**AIM OF THE EXERCISE**
Write out the lines below exactly, beginning at the one with "Go back using the left arrow" and stopping after the one with "How do I perform: Click"; the pictures are not copied.

**SOURCE MATERIAL**
***

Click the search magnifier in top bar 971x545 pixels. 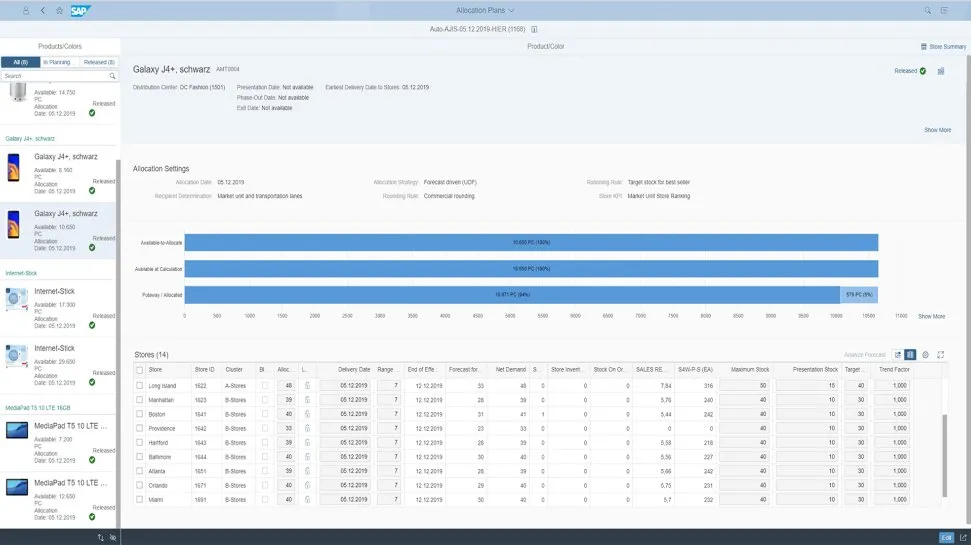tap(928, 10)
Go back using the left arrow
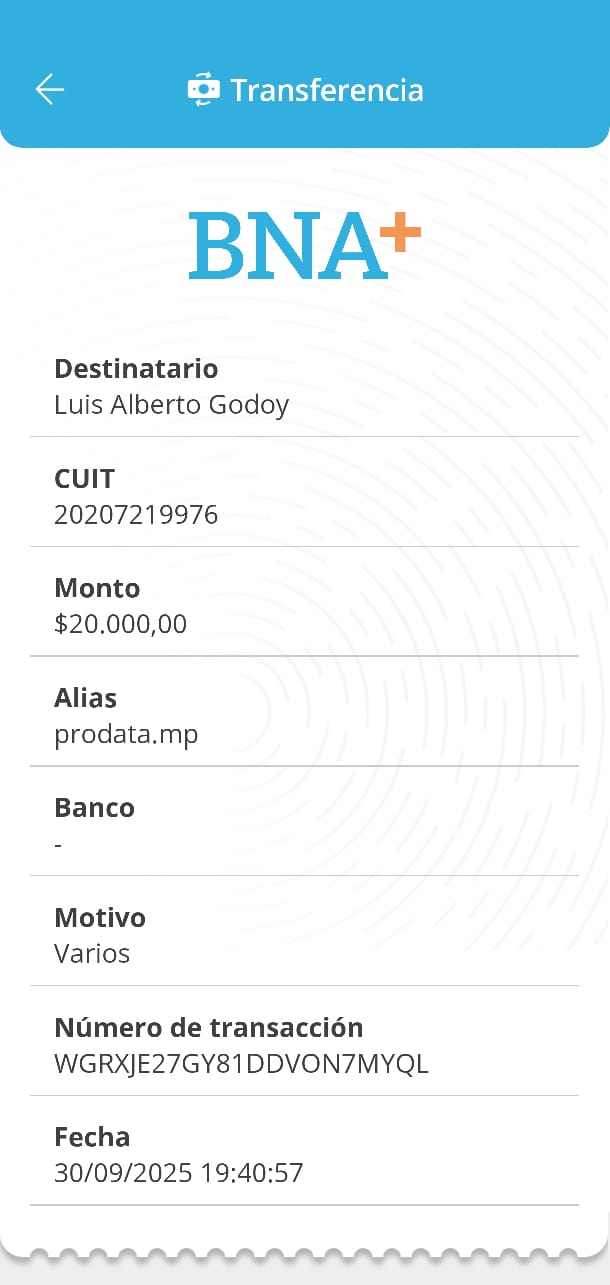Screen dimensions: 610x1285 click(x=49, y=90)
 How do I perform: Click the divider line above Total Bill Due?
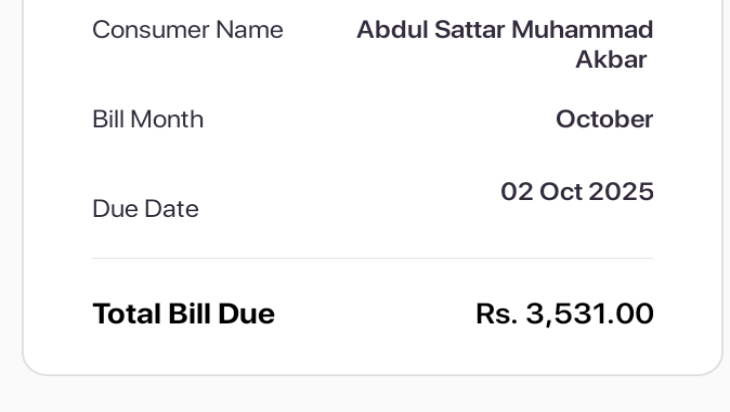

***

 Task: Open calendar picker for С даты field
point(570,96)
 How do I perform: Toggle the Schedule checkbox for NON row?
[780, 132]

***

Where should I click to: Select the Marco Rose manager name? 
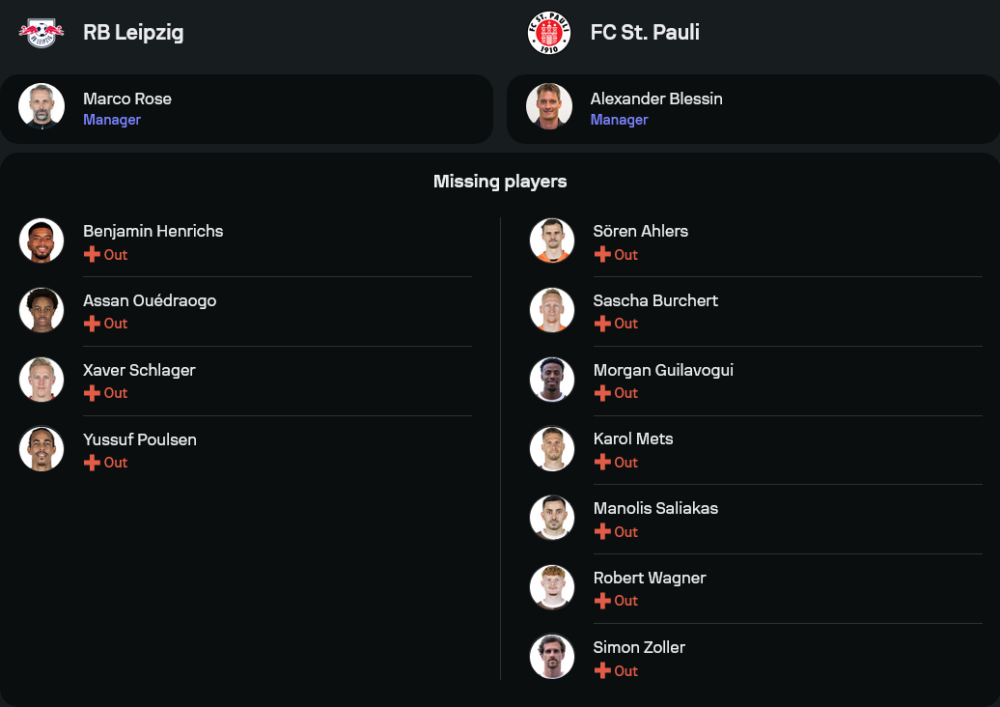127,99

***

**TASK ANSWER**
Go back using the left arrow
Screen dimensions: 610x1285 click(x=49, y=90)
 How do I perform: Click the divider line above Total Bill Due?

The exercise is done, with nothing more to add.